Another issue is deciding what constitutes a first-class object in scholarly discourse — the ‘importance’ principle. Data are only truly useful if they are accompanied with detailed documentation about how they were collected, their uncertainties, and relevant applications. Multiple data journals have emerged to provide ‘peer-review’ of data and documentation and to publish ‘data papers’ that provide recognizable credit for data authors or creators. They have different approaches, however, on what is to be cited—the document, the data, or both. Often the paper and the associated data set have different authors. The papers also differ in how they structure the information for humans and machines.

Some organizations are now developing well-structured, machine-readable ‘publications’ that provide the best services of both publishers and data repositories. A good example is the Whole Tale project which is a collaboration among repositories (e.g., DataOne, Globus, DataVerse), computing providers, and publishers to implement reproducible data papers (Brinckman et al. 2019; Chard et al. 2019). Whole Tale and similar systems like Binder4 and CodeOcean5 provide mechanisms to package the data and products of research along with the code and computing environment that produced them, machine-readable provenance about how they were produced, references to published input data, and the scientific narrative that frames the rationale and conclusions for the work, all in a citable and re-executable Research Object (Bechhofer et al. 2010). These complex, hybrid publications span the boundaries between data, software, and publications to enable fully transparent research publication.

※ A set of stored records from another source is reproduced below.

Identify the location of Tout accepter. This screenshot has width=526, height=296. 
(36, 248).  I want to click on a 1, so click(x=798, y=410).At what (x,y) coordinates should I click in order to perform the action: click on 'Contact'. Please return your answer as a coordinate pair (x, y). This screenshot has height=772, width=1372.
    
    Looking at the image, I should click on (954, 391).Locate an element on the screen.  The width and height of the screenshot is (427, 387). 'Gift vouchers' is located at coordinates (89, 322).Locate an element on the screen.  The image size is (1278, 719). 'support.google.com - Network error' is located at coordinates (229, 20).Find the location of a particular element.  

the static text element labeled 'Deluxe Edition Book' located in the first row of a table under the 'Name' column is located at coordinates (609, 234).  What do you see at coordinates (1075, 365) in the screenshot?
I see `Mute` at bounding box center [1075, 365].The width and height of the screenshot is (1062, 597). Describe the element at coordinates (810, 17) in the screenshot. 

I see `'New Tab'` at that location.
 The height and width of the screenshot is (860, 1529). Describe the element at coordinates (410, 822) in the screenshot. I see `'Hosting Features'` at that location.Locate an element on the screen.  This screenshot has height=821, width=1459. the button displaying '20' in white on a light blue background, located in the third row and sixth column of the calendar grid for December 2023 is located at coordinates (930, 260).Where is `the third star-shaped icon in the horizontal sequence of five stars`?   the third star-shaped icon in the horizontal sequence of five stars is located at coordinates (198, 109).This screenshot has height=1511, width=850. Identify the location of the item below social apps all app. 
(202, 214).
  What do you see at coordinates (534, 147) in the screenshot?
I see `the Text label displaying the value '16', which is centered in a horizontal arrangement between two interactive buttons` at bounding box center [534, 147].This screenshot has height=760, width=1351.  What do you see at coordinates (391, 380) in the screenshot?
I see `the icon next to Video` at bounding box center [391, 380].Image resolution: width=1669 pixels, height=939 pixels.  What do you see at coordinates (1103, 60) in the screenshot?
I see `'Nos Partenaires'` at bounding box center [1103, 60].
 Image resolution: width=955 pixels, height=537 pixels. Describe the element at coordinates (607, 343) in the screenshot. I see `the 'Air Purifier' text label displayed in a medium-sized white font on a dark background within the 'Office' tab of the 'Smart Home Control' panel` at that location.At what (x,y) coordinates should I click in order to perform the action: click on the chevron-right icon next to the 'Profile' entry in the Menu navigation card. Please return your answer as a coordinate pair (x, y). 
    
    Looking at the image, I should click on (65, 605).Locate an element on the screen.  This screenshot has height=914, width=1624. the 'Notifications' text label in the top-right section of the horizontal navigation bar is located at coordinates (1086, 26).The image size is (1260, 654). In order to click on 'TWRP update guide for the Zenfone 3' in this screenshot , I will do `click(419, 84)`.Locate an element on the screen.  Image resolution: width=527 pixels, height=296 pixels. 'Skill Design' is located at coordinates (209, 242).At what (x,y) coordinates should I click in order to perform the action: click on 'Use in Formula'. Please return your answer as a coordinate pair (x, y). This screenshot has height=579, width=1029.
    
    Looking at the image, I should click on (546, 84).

C. Tracking use and impact

Part of the purpose of citing data is to provide credit and attribution for the creation of the data set and correspondingly to help determine how and how often a data set is used. Data can have many important uses outside of research publications, though, and people are exploring better ways to track the impact of data. The National Information Standards Organization (NISO) defined a ‘Recommended Practice’ for alternative assessment metrics, but they primarily emphasize the need for data citation. They observe that ‘there currently seems to be a lack of interest in altmetrics for data in the community’ (NISO 2016: 16). Peters et al. (2016) also find little use of altmetrics and no correlation between altmetrics and citation. Because of inconsistent citation practices, text mining may be a better way to identify literature-data relationships (Kafkas et al. 2013). Nevertheless, research from Kratz and Strasser (2015b) indicates that citation and data downloads are the measures most valued by researchers. To that end, work through RDA has led to the ‘Make Data Count’ project (Cousijn et al. 2019; Kratz & Strasser 2015a), which has defined a consistent way to count data downloads through the COUNTER Code of Practice for Research Data (Fenner et al. 2018). These projects are still primarily oriented to the research community.

Much more research is needed on how to assess data use and impact beyond bibliometrics. Groups such as the VALUABLES consortium, are beginning to explore these issues through the lens of economics. For example, Bernknopf, et al. (2016) found that federal agencies could save $7.7 million/year in post-wildfire response if Landsat data were used; while Cooke & Golub (2019) report that a 30% reduction in weather uncertainty impacts on corn and soybean futures due to soil moisture measurements from NASA’s Soil Moisture Active Passive satellite had a net worth of $1.44 Billion/year. Even more uncertain are methods of quantifying the impacts of data on public policy.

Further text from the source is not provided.